DATA TO USE section start
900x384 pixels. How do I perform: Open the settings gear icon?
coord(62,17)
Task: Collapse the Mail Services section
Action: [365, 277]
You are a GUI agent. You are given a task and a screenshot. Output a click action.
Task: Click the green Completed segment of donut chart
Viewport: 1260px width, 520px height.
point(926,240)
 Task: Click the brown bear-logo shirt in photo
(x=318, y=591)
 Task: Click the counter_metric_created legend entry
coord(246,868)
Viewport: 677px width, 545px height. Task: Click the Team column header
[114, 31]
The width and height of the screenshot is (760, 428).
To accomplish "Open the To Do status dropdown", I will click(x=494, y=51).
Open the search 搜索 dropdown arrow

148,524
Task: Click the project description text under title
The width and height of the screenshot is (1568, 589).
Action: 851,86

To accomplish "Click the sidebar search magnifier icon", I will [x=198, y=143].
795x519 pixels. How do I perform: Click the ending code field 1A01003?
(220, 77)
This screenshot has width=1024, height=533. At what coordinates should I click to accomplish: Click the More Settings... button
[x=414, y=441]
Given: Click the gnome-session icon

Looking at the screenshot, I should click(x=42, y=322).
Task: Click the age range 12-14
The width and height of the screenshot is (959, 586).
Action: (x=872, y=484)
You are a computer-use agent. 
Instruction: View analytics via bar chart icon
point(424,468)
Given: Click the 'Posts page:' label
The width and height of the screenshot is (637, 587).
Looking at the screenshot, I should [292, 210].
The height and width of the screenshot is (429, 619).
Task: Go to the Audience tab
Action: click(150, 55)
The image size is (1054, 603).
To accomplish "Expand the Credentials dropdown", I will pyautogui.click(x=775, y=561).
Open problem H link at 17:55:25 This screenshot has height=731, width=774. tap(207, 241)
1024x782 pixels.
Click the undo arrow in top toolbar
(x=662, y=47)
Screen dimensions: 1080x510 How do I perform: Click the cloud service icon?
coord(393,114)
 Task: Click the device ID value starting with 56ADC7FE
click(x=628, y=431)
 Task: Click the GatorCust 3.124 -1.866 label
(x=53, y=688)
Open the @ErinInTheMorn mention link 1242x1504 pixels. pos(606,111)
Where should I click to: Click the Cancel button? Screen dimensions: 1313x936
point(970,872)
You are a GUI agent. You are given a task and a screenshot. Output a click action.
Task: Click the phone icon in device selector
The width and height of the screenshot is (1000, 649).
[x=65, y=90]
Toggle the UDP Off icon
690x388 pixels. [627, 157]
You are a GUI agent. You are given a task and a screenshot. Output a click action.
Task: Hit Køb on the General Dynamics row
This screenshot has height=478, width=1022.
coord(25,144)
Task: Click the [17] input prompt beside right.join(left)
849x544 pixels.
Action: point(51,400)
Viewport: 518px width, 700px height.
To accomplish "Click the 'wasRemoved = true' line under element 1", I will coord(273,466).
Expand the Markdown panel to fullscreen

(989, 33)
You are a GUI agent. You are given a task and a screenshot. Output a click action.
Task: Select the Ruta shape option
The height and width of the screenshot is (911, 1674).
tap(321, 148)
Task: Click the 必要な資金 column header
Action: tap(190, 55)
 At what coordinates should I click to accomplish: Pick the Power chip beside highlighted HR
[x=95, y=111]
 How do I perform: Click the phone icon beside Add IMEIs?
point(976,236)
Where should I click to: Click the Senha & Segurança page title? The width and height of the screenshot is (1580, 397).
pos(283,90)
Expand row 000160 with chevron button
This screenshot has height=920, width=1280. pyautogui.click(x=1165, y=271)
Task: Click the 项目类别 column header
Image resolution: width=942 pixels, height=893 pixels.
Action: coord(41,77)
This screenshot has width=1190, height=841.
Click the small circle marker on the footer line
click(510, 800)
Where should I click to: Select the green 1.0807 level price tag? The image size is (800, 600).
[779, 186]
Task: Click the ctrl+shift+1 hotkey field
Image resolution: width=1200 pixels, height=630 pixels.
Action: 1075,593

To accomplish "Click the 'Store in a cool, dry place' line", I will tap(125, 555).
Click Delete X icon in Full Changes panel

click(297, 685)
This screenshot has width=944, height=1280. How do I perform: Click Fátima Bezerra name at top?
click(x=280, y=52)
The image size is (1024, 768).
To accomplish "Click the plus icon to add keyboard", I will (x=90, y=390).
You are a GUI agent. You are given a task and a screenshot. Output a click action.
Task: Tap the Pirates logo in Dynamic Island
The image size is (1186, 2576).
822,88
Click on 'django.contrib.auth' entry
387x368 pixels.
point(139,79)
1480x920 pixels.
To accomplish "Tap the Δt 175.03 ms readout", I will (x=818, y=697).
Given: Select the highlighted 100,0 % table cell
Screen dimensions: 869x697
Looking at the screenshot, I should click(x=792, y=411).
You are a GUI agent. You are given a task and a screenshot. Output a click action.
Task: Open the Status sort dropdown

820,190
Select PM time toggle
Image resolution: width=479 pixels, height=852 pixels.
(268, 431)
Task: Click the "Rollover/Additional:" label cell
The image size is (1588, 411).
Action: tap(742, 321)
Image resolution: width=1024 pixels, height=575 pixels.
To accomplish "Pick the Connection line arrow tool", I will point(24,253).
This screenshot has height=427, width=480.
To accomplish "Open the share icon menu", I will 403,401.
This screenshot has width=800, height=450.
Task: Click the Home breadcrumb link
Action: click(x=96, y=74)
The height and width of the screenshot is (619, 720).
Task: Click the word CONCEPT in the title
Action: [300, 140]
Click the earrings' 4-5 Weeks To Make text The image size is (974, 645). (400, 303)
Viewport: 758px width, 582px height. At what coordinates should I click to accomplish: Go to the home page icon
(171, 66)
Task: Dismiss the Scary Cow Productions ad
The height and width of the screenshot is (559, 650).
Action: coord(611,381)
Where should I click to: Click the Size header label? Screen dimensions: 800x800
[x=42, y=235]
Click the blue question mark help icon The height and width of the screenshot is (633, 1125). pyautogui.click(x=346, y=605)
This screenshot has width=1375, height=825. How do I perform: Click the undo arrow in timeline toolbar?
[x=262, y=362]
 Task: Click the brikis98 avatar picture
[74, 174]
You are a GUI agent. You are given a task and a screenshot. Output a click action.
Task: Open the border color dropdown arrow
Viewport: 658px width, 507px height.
DATA TO USE section end
Check every line of the entries above for the word "text" and report how many lines contain it, giving the number only.

◆ SOLUTION TO THE EXERCISE
2